In another embodiment, antibodies can be delivered to specific tissues in vivo using receptor-mediated targeted delivery. Receptor-mediated DNA delivery techniques are taught in, for example, Findeis et al. Trends in Biotechnol 11, 202-05, (1993);

Chiou et al, GENE THERAPEUTICS: METHODS AND APPLICATIONS OF DIRECT GENE TRANSFER (J.A. Wolff, ed.) (1994); Wu & Wu, J. Biol. Chem. 263, 621-24, 1988; Wu et al, J. Biol. Chem. 269, 542-46, 1994; Zenke et al, Proc. Natl. Acad. Sci. U.S.A. 87, 3655-59, 1990;

et al., J. Biol Chem. 266, 338-42, 1991.

If single-chain antibodies are used, polynucleotides encoding the antibodies can be constructed and introduced into cells either ex vivo or in vivo using well-established techniques including, but not limited to, transferrin-polycation-mediated DNA transfer, transfection with naked or encapsulated nucleic acids, liposome-mediated cellular fusion, intracellular transportation of DNA-coated latex beads, protoplast fusion, viral infection, electroporation, „gene gun," and DEAE- or calcium phosphate-mediated transfection.

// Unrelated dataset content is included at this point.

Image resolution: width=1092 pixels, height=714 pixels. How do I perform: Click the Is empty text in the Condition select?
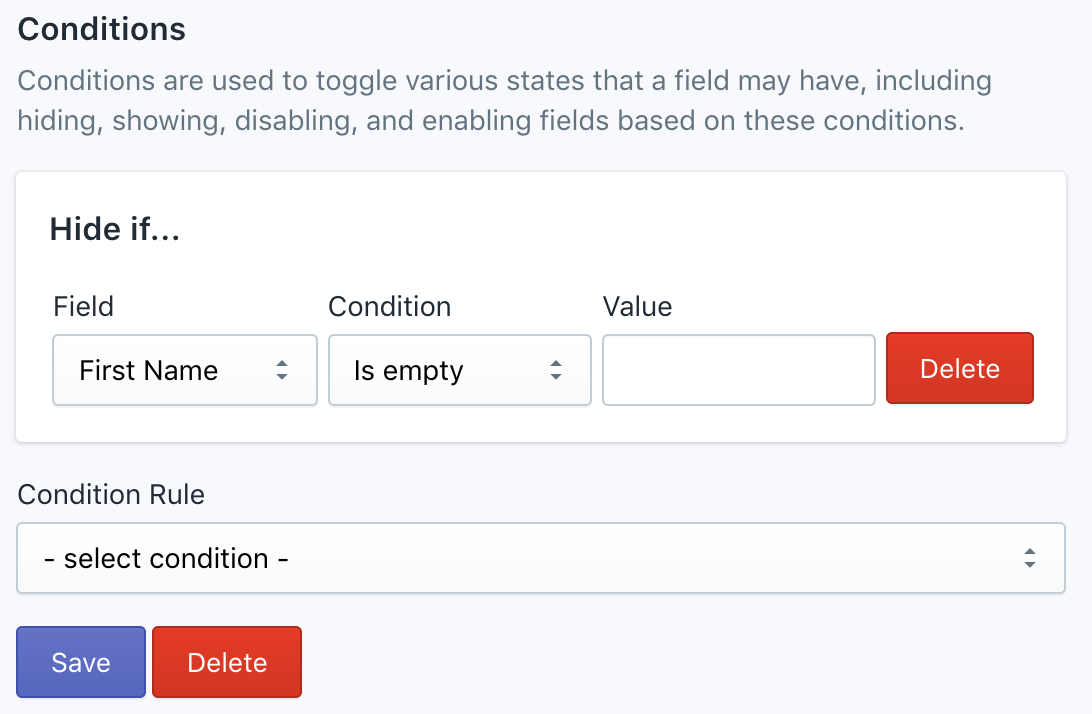point(408,370)
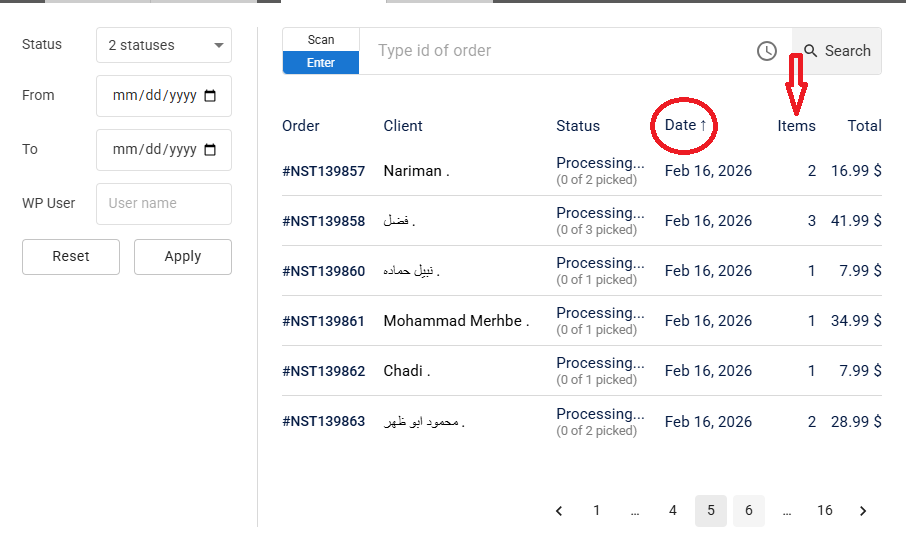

Effective in vivo dosages of an antibody are in the range of about 5 mg to about 50 mg/kg, about 50 mg to about 5 mg/kg, about 100 mg to about 500 mg/kg of patient body weight, and about 200 to about 250 mg/kg of patient body weight. For administration of polynucleotides encoding single-chain antibodies, effective in vivo dosages are in the range of about 100 ng to about 200 ng, 500 ng to about 50 mg, about 1 mg to about 2 mg, about 5 mg to about 500 mg, and about 20 mg to about 100 mg of DNA.

If the expression product is mRNA, the reagent is preferably an antisense oligonucleotide or a ribozyme. Polynucleotides which express antisense oligonucleotides or ribozymes can be introduced into cells by a variety of methods, as described above.

Preferably, a reagent reduces expression of a mitochondrial deformylase gene or the activity of a mitochondrial deformylase polypeptide by at least about 10, preferably about 50, more preferably about 75, 90, or 100% relative to the absence of the reagent. The effectiveness of the mechanism chosen to decrease the level of expression of a mitochondrial deformylase gene or the activity of a mitochondrial deformylase polypeptide can be assessed using methods well known in the art, such as hybridization of nucleotide probes to mitochondrial deformylase-specific mRNA, quantitative RT-PCR, immunologic detection of a mitochondrial deformylase polypeptide, or measurement of mitochondrial deformylase activity.

Disorders characterized by lowered cell proliferation or a loss of specific cell types, such as Alzheimer's Disease, AIDS, muscular dystrophy, amyotrophic lateral sclerosis, or other muscle wasting diseases, autoimmune diseases, or a disease in which the cell is infected with a pathogen, such as a virus, bacterium, fungus, mycoplasm, or protozoan, can be treated with an agonist or activator of mitochondrial deformylase, to increase cell proliferation. Introduction of a mitochondrial deformylase polynucleotide which expresses a mitochondrial deformylase polypeptide, e.g by gene therapy, also can be used to increase cell proliferation.

In any of the embodiments described above, any of the pharmaceutical compositions of the invention can be administered in combination with other appropriate therapeutic agents. Selection of the appropriate agents for use in combination therapy may be made by one of ordinary skill in the art, according to conventional pharmaceutical principles. The combination of therapeutic agents may act synergistically to effect the treatment or prevention of the various disorders described above. Using this approach, one may be able to achieve therapeutic efficacy with lower dosages of each agent, thus reducing the potential for adverse side effects.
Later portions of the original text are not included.